API Reference

This page documents the stable public API surface currently intended for users who want to call omicsmeta from Python. The package is still pre-alpha, so minor names may change before the first release.

Harmonizer

omicsmeta.core.harmonizer.Harmonizer is the main entry point. It accepts an optional mapper backend and a confidence threshold.

from omicsmeta.core.harmonizer import Harmonizer

harmonizer = Harmonizer(confidence_threshold=0.70)
result = harmonizer.from_file("metadata.tsv", file_type="tabular")

Supported input methods:

from_file(path, file_type="tabular"): read CSV/TSV metadata, a GEO SOFT snippet, BioSample XML file, or SRA XML file from disk.
from_geo(accession): fetch a GEO accession and harmonize its sample metadata.
from_rows(rows): harmonize an in-memory list of row dictionaries.

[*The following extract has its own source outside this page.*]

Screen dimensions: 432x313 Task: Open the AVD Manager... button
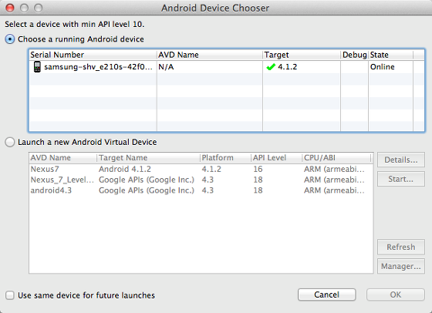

file_type is one of tabular, geo_soft, biosample_xml, or sra_xml.

HarmonizationResult

Harmonizer returns a HarmonizationResult dataclass with these attributes:

harmonized: accepted ontology mappings, one row per mapped metadata term.
unmapped: candidate mappings below the confidence threshold or fields that could not be routed confidently.
unmapped_summary: deduplicated manual-review table grouped by field type and normalized term.
sample_table: one row per input sample with sample-wide ontology summaries.
qc_summary: aggregate counts, mapping rates, and validation warnings.
detections: semantic field detection result for each input column.
issues: row-level validation warnings.

Mapping Backends

The default backend is BuiltinMapper, an offline exact and fuzzy synonym matcher. It includes a small seed vocabulary for common test and demonstration terms and can load additional OBO files.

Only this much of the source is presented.